__Question 39__

A ball is thrown horizontally from the top of a building,
as shown in Fig. 2.1.

**Fig. 2.1**

The ball is thrown with a horizontal speed of 8.2 m s^{-1}.
The side of the building is vertical. At point P on the path of the ball, the
ball is distance *x *from the building and is moving at an angle of 60° to
the horizontal. Air resistance is negligible.

**(a) **For the ball at point P,

**(i) **show that the vertical component of its velocity is 14.2
m s^{-1}, [2]

**(ii) **determine the vertical distance
through which the ball has fallen, [2]

**(iii) **determine the horizontal distance *x*.
[2]

**(b) **The path of the ball in **(a)**, with an initial
horizontal speed of 8.2 m s^{-1}, is shown again in Fig. 2.2.

■ **WHAT YOU HAVE TO DO**
Continue the physics exam question about the ball thrown horizontally from the top of a building, starting immediately after its final sentence.

■ **SOURCE EXCERPT**
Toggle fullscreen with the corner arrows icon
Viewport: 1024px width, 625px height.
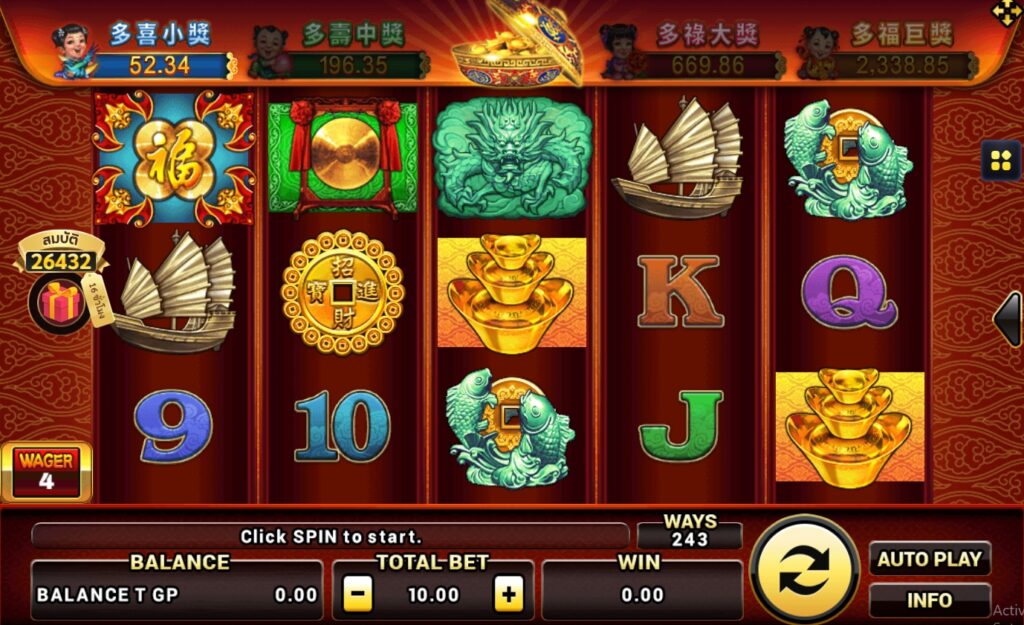pyautogui.click(x=1005, y=12)
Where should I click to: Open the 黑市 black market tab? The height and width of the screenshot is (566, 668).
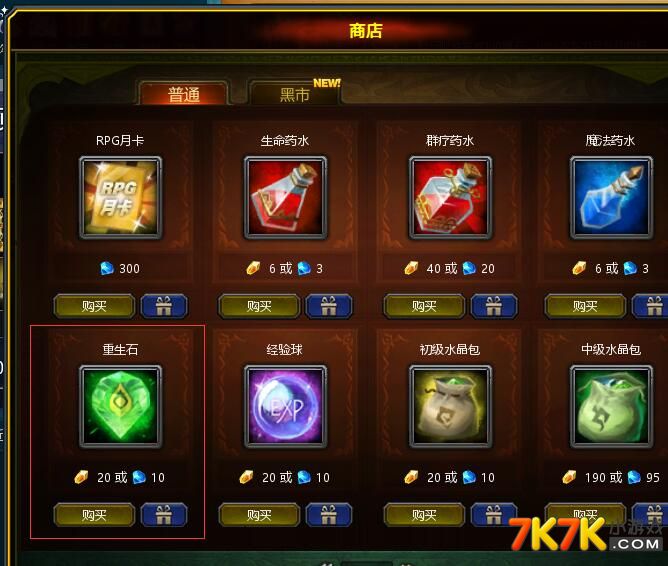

■ **WRITTEN RESPONSE**
**Fig. 2.2**

On Fig. 2.2, sketch the new path of the ball for the ball
having an initial horizontal speed

**(i) **greater than 8.2 m s^{-1} and with negligible air resistance
(label this path G), [2]

**(ii) **equal to 8.2 m s^{-1} but with air resistance (label this
path A). [2]

**Reference:** *Past Exam Paper – November 2010 Paper 21 Q2*

**Solution:**

**(a) **

**(i) **

{The horizontal component
of the speed is not affected as the air resistance is negligible. The
horizontal component is constant throughout the motion. So, at P, the
horizontal component is still 8.2 m s^{-1}.}

Horizontal speed = 8.2 m s^{-1}

tan 60

^{ o} = v

_{v}
/ 8.2

[tan 60 = opp /
adj]

Vertical component of
speed: v_{v} = 8.2 tan60^{o} = 14.2 m s^{-1}

**(ii) **

{Consider the vertical
motion.

v^{2} = u^{2}
+ 2as = 0 + 2as}

14.2^{2} = 0 + (2×9.8×h)

h = 14.2^{2} / (2×9.8)

Vertical distance fallen:
h = 10.3 m

**(iii) **

{Time is the quantity that
we will use to relate the horizontal and vertical motion.

We first need to determine
the time taken by the ball fall the distance calculated in part (ii) for the
vertical motion.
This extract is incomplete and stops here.